Escala do problema e regiões mais atingidas
O documento destaca que, em 18 Estados, os desembolsos para a dívida foram até cinco vezes superiores aos gastos com educação. A situação é particularmente grave na África Subsaariana, onde os governos gastaram, em média, 3,6 vezes mais com serviço da dívida do que com ensino. A UNESCO alerta ainda para riscos adicionais caso se verifiquem cortes no financiamento internacional.
Impactos imediatos e potenciais cortes no financiamento
A agência da ONU sublinha que os países de baixa e média-baixa renda já sofreram uma redução média de 21% na ajuda à educação, um recuo que pode atingir 30% até 2027. O relatório refere também que algumas nações — nomeadamente Afeganistão, Mali, Níger e Libéria — perderam mais de 40% do financiamento educacional num período de três anos.
- Menos investimento em escolas e professores;
- Risco de aumento das taxas de abandono escolar;
- Comprometimento do desenvolvimento económico futuro.

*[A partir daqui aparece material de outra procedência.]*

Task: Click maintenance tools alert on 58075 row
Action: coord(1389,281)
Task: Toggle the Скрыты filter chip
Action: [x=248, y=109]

O relatório deixa implícito que a combinação de elevados pagamentos de dívida e redução da ajuda externa pode aprofundar as desigualdades educativas e limitar oportunidades para gerações futuras. Para muitos países, isto significa decisões orçamentais difíceis entre cumprir obrigações financeiras e manter serviços públicos essenciais.
| Indicador | Valor referido |
|---|---|
| Países onde crianças mais afetadas | 113 |
| Países com dívida >5x educação | 18 |
| Relação dívida/educação na África Subsaariana | 3,6× |
| Corte médio de ajuda à educação | 21% (poderá chegar a 30% até 2027) |
| Países com perdas >40% | Afeganistão, Mali, Níger, Libéria |
As consequências políticas e sociais distendem-se para além dos orçamentos: menos recursos para educação tendem a traduzir-se em menor qualificação laboral no futuro, maiores níveis de pobreza e instabilidade social. A UNESCO apela à revisão das prioridades financeiras e a soluções internacionais que aliviem o peso da dívida sem sacrificar investimentos fundamentais em capital humano.
Sem medidas concertadas — como renegociações de dívida, suspensão temporária de pagamentos ou aumento da assistência internacional —, muitos países em desenvolvimento poderão ver comprometida a concretização dos objectivos de educação para todos e o progresso rumo ao desenvolvimento sustentável.